Guardando al passato prossimo si scopre che più della metà (56,7%) dei nostri connazionali indica l’aumento dello stress e della fatica come il fattore che più ha caratterizzato la vita professionale nell’ultimo anno e solo il 14,3% si dichiara pronto a ripartire.

Sempre a metà aprile c’erano 1,8 milioni di occupati che, di fatto, non lavoravano, perché interessati da sospensioni di attività, o cassa integrazione e circa 1 milione, tra dipendenti e autonomi, era convinto di perdere il posto nei mesi che verranno (620.000 dipendenti e 400.000 autonomi) e questo anche perché, il blocco dei licenziamenti non potrà durare in eterno, anche se i sindacati hanno chiesto una proroga: dalla fine di giugno al 31 ottobre. E infatti sono 2,6 milioni gli italiani che attendono lo sblocco con grande e giustificatissima ansia.

In questo scenario, più che investire sul proprio futuro professionale, anche attraverso nuovi obiettivi di formazione, la maggioranza si preoccupa di salvaguardare il proprio posto (32,4%) e di recuperare una dimensione di vita e di lavoro 'più sostenibile' rispetto all’anno appena passato (28,8%).

E poi ci sono quei 7,5 milioni di occupati che segnalano una riduzione del reddito, più o meno consistente.

Recovery plan: qui lo Stato ha ottenuto dall’Ue l’approvazione di uno stanziamento record, di 248 miliardi di euro. Ma gli italiani hanno paura lo stesso, e, secondo uno studio Accredia-Censis temono sprechi, corruzione e dirottamenti di fondi da parte della burocrazia e delle prevedili lobby.

---------------

Azioni richieste
- a) Trascriva dal brano sull'occupazione in Italia il passo che inizia con le parole "Sempre a metà" e si chiude dopo le parole "appena passato (28,8%).".
- b) Completi il brano sull'occupazione in Italia scrivendone la parte successiva, a partire dall'ultima frase riportata.

(Voci salvate)
---------------

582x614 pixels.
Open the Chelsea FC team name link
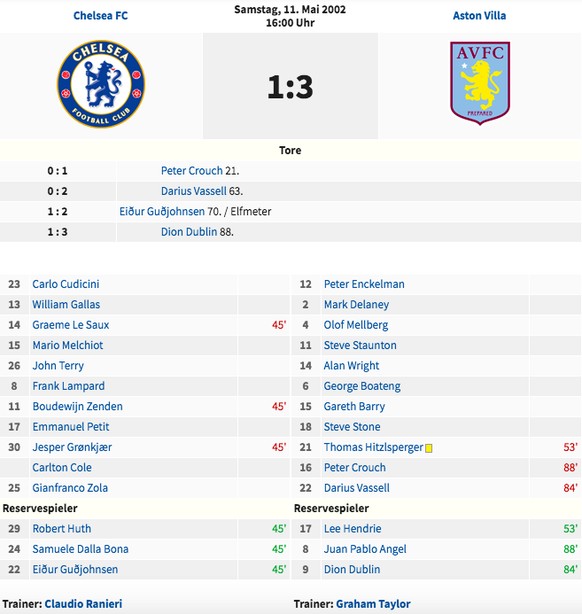tap(101, 16)
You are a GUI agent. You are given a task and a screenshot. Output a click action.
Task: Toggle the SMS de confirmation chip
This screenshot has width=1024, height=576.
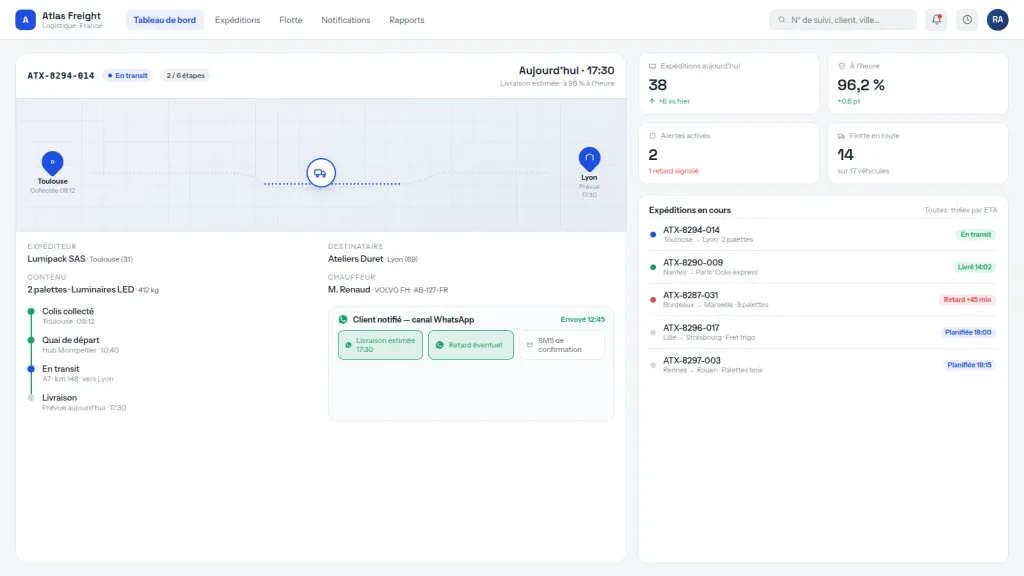click(x=562, y=345)
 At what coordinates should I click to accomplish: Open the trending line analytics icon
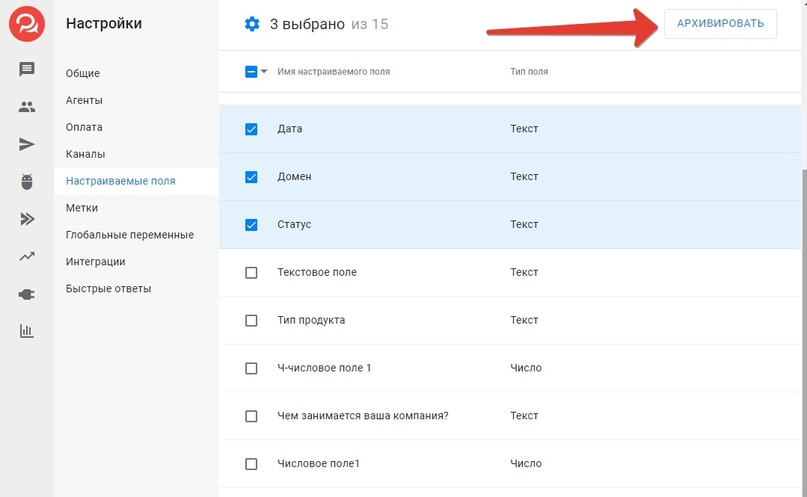click(x=27, y=257)
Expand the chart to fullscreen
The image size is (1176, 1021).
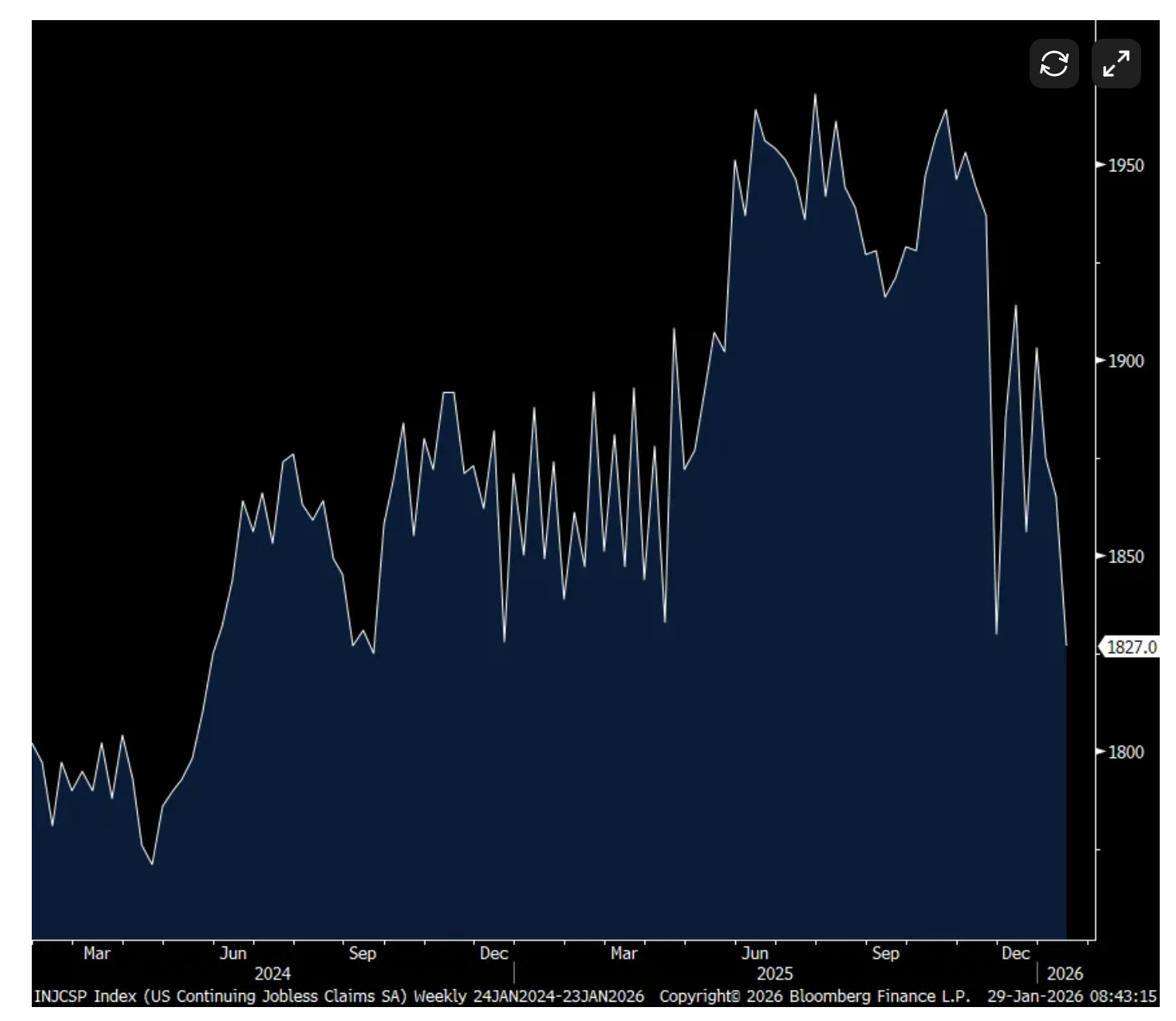click(x=1116, y=64)
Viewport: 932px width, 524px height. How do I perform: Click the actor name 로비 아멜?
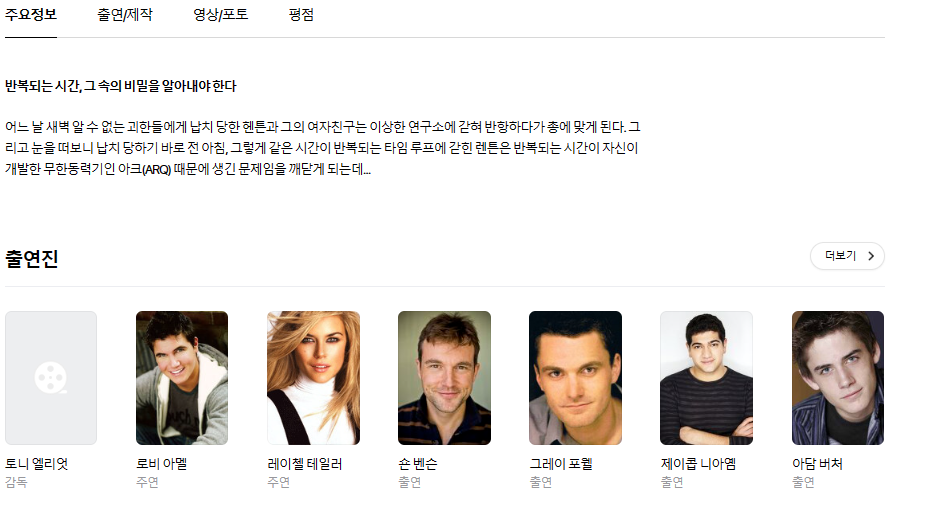point(162,464)
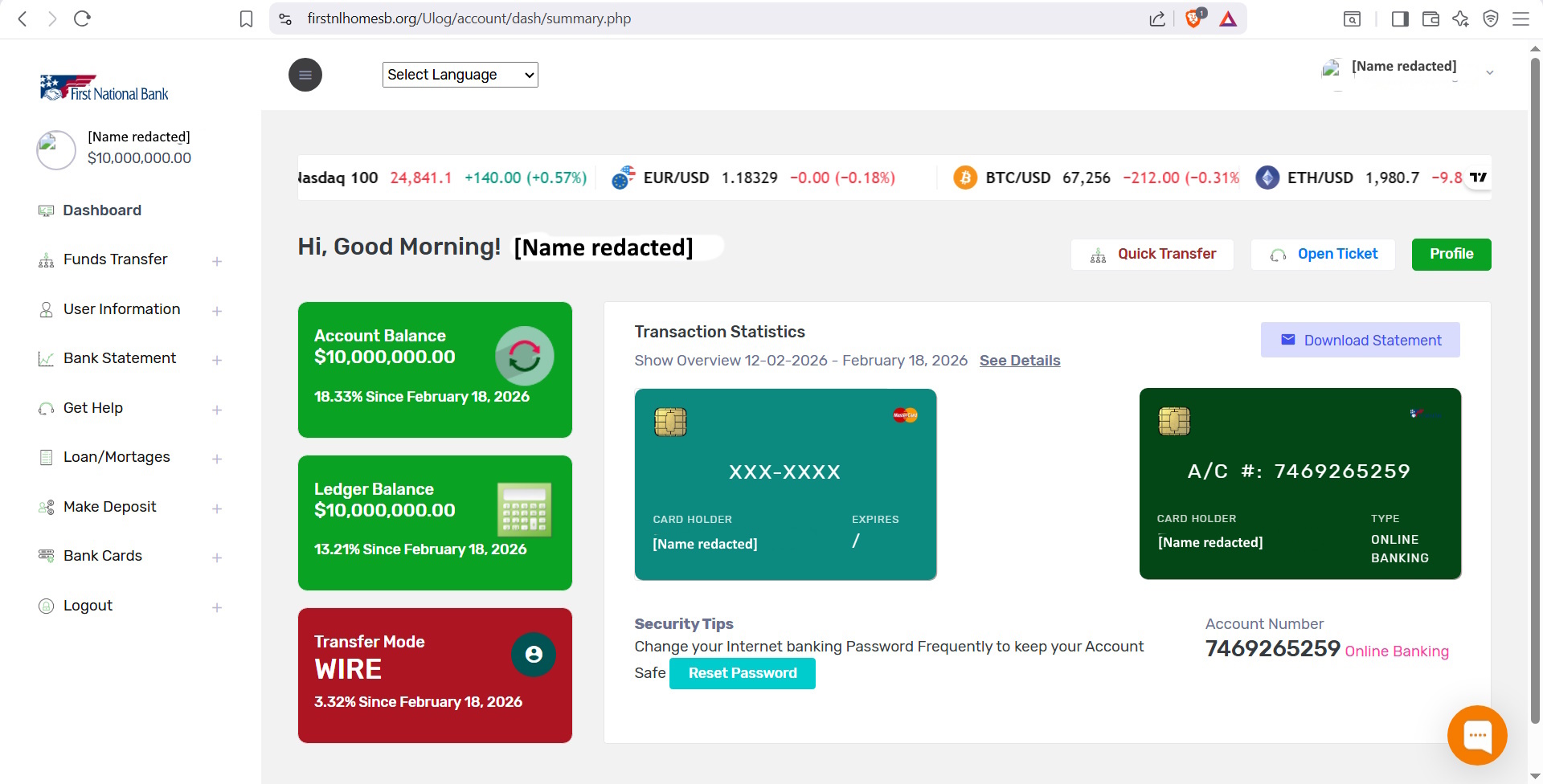Click the orange live chat bubble icon
The height and width of the screenshot is (784, 1543).
coord(1477,735)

---------------

Problemi risolti
- a)
Sempre a metà aprile c’erano 1,8 milioni di occupati che, di fatto, non lavoravano, perché interessati da sospensioni di attività, o cassa integrazione e circa 1 milione, tra dipendenti e autonomi, era convinto di perdere il posto nei mesi che verranno (620.000 dipendenti e 400.000 autonomi) e questo anche perché, il blocco dei licenziamenti non potrà durare in eterno, anche se i sindacati hanno chiesto una proroga: dalla fine di giugno al 31 ottobre. E infatti sono 2,6 milioni gli italiani che attendono lo sblocco con grande e giustificatissima ansia.

In questo scenario, più che investire sul proprio futuro professionale, anche attraverso nuovi obiettivi di formazione, la maggioranza si preoccupa di salvaguardare il proprio posto (32,4%) e di recuperare una dimensione di vita e di lavoro 'più sostenibile' rispetto all’anno appena passato (28,8%).

- b)
Più in dettaglio: il 75,5% degli italiani paventa che, dalla pressione a spendere in fretta, possa derivare una riduzione dei controlli, spianando la strada all’illegalità. Il 56,4% sostiene che le risorse vanno spese velocemente, ma verificando il rispetto delle regole, per evitare, come detto, sprechi e corruzione. Per il 30,4% servono controlli ferrei da parte della Pubblica amministrazione, anche a costo di rallentare le procedure, mentre solo per il 6,5% bisogna azzerare del tutto i controlli per impiegare le risorse con la massima celerità.

Non è finita: il 66,6% è spaventato dalle troppe leggi e regolamenti cui attenersi, che potrebbero rallentare l’impiego delle risorse, il 65,7% ha paura che non ci siano garanzie sul fatto che quelli approvati siano i progetti migliori, mentre il 65% delinea possibili riversamenti di capitali pubblici su questioni non prioritarie, con una scarsa ricaduta sulle economie locali e sulla qualità della vita.

È vero che gli italiani sono stati scottati dai troppi scandali, in primis dalla Tangentopoli degli anni Ottanta, ma è altrettanto vero che molti episodi meno macroscopici, ma ugualmente deprecabili, non hanno contribuito a ridurre un generalizzato atteggiamento di diffidenza o a scongiurare le letture complottiste.

Consumi: non c’è bisogno di avere una laurea in economia per dire che le cose non vanno bene. La domande chiave – che al momento non possono avere risposte – sono però due: quanto sarà ampio e quanto durerà il trend riflessivo?

Secondo l’Istat nel 2020 gli italiani sono tornati ai livelli di domanda del 1997 e la spesa finale interna è collassata del 12,3 per cento. Facendo i calcoli a prezzi costanti si è tornati indietro di 24 anni.

Se il dopo è ancora tutto da scrivere ci dovrebbero essere, con la riapertura, due atteggiamenti che, per quanto opposti, sono destinati a convivere, almeno fra le classi medie: revenge spending, per qualche mese e grazie all’accumulo di risparmio, e tendenza a conservare gli stessi risparmi, almeno considerando la forte incertezza sul futuro lavorativo.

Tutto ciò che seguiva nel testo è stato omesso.